Anti-patterns in event-driven architecture
Scope of experiences
- Many commenters have long-running event-driven systems; others report outright disasters.
- Domains with notable success: insurance and regulated industries (audit trails), banking and trading, manufacturing, public transport ticketing, some embedded systems, and especially games.
- Several note heavy internal use of event concepts inside databases, VCS, and JS/GUI apps, even when the “architecture” isn’t branded as EDA.
Where event-driven shines
- Integration across product suites and heterogeneous systems.
- Moving slow or unreliable operations off the user’s critical path (emails, settlements, notifications, config distribution).
- Domains that naturally produce “facts” over time and need full history, replay, or audit (ledgers, ticketing, some analytics).
- Game dev and complex async systems where evented state machines are a natural fit.
- Command-driven systems using messages as async instructions, not as primary state, are seen as a pragmatic middle ground.
Common anti-patterns and failures
- Overuse: applying EDA everywhere, including simple request/response flows that would be clearer as direct function calls or CRUD APIs.
- “Vanity” or resume-driven architectures: complex Kafka/event-sourcing stacks where a monolith would suffice.
- Modeling queries and tightly coupled workflows as events; using commands with multiple consumers; building distributed monoliths.
- Poor contracts: inconsistent wire formats, weak schema/versioning discipline, and non-deterministic consumers make replay and evolution fragile.
- Operational pain: Kafka and cloud queues introduce infra overhead, difficult local setups, laggy consumers, ordering headaches, and costly observability.

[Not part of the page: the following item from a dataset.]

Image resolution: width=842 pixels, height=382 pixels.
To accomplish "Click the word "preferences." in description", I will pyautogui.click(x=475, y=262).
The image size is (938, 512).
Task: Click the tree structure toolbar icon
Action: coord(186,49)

- Debuggability: hard to trace who consumes what, why something didn’t happen, or where a bug arose; no easy “find usages” for events.
Design guidance and patterns
- Start from business/SLA: “can they wait?” If not, prefer synchronous calls.

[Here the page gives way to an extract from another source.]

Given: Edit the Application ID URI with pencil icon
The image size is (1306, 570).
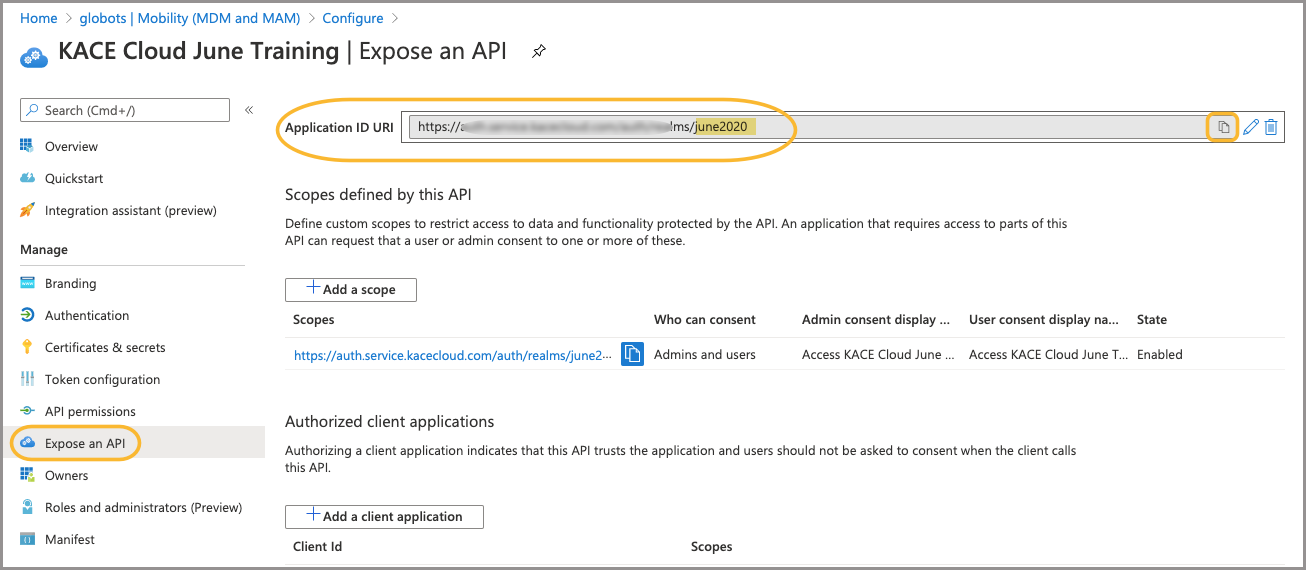Looking at the screenshot, I should pos(1250,127).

- Treat events as immutable facts; commands as single-consumer imperatives; avoid events-for-queries.
- Favor entity-centric modeling (“nouns over verbs”), with commands and events changing entity state.
- Embrace additive-only changes, idempotent consumers, deterministic projectors, DLQs, and replay strategies; accept at-least-once semantics where appropriate.
- Invest heavily in telemetry (trace IDs, distributed tracing, shared logging infrastructure).
Meta-consensus
- EDA is powerful but unforgiving: it magnifies both good and bad design.
- Many argue microservices plus EDA are over-applied; a well-structured monolith with selective async pieces often wins on cost, simplicity, and time-to-market.